Remove the temporary tables we created for the examples:

DROP TABLE IF EXISTS promotions;
DROP TABLE IF EXISTS sizes;
DROP TABLE IF EXISTS colors;
DROP TABLE IF EXISTS expected_products;
DROP TABLE IF EXISTS actual_inventory;
DROP TABLE IF EXISTS prices_last_month;
DROP TABLE IF EXISTS prices_this_month;

Key Takeaways

FULL OUTER JOIN and CROSS JOIN are specialized tools that complete your understanding of SQL joins. Here is what you should remember:

• FULL OUTER JOIN returns all rows from both tables, filling NULLs where no match exists. No row from either table is ever excluded.
• Use FULL OUTER JOIN for data reconciliation, orphan detection, and comparing two datasets that might have mismatches on either side
• MySQL does not support FULL OUTER JOIN. Simulate it with a LEFT JOIN UNION RIGHT JOIN
• CROSS JOIN produces a cartesian product: every row from table A paired with every row from table B. No ON clause is used.
• Result size of CROSS JOIN = rows in A × rows in B. Always calculate this before running.
• The most practical CROSS JOIN pattern is generating a report framework (all combinations of dimensions), then LEFT JOINing actual data onto it
• CROSS JOIN is useful for generating size/color combinations, date grids, product pairs, and other combinatorial data
• Accidental cross joins happen when you use comma-separated tables without a WHERE clause. Always use explicit JOIN syntax.
• In daily work, INNER JOIN and LEFT JOIN handle 95%+ of all join needs. Use FULL OUTER JOIN and CROSS JOIN only when their specific behavior is required.
• The complete join hierarchy: INNER (only matches) → LEFT/RIGHT (all from one side) → FULL OUTER (all from both sides) → CROSS (all combinations)

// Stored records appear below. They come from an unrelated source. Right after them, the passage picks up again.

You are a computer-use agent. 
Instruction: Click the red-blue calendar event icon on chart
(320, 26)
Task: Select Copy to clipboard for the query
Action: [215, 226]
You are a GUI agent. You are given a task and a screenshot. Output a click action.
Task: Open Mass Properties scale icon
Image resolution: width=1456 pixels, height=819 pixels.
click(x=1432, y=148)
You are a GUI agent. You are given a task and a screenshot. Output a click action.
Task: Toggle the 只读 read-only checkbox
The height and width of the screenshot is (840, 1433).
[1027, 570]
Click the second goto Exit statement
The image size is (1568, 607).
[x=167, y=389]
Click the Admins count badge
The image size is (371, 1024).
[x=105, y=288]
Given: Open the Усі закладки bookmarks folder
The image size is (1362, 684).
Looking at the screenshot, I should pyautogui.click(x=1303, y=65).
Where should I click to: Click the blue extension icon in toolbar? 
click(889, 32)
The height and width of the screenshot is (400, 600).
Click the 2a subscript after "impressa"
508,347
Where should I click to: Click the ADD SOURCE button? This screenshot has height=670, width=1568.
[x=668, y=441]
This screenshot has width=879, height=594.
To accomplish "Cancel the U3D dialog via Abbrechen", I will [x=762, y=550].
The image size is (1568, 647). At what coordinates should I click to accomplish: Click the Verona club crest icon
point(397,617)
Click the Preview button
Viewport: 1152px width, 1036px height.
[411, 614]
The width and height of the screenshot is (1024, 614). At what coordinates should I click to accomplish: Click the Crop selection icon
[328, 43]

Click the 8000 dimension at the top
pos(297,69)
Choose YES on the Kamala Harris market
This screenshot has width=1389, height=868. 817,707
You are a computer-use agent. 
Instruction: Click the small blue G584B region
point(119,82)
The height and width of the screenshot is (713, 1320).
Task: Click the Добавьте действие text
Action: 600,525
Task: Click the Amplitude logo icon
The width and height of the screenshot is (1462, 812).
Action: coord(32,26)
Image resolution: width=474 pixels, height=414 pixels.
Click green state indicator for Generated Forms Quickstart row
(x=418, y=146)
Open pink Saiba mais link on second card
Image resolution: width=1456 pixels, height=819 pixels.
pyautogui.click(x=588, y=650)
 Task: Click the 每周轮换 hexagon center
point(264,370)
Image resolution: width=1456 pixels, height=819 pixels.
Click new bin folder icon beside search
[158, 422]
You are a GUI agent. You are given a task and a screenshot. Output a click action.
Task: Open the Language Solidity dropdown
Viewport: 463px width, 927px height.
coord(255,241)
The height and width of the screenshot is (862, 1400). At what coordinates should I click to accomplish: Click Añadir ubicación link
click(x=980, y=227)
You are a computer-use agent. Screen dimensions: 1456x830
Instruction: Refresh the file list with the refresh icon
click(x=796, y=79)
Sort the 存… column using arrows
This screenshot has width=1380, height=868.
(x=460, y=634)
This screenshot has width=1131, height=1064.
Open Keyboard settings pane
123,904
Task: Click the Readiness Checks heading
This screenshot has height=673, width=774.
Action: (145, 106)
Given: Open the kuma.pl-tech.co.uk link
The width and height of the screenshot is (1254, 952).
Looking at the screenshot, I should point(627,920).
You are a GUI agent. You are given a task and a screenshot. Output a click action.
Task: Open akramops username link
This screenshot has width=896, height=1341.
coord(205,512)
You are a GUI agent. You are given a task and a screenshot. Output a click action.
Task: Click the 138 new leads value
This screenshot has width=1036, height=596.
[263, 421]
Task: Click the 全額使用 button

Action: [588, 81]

Understanding all four join types gives you the complete picture of how SQL combines data from multiple tables. For most queries, INNER JOIN and LEFT JOIN are your workhorses. For data quality checks and reconciliation, FULL OUTER JOIN is invaluable. For generating frameworks and combinations, CROSS JOIN is the right tool. Knowing when to reach for each one is what separates a competent SQL developer from a proficient one.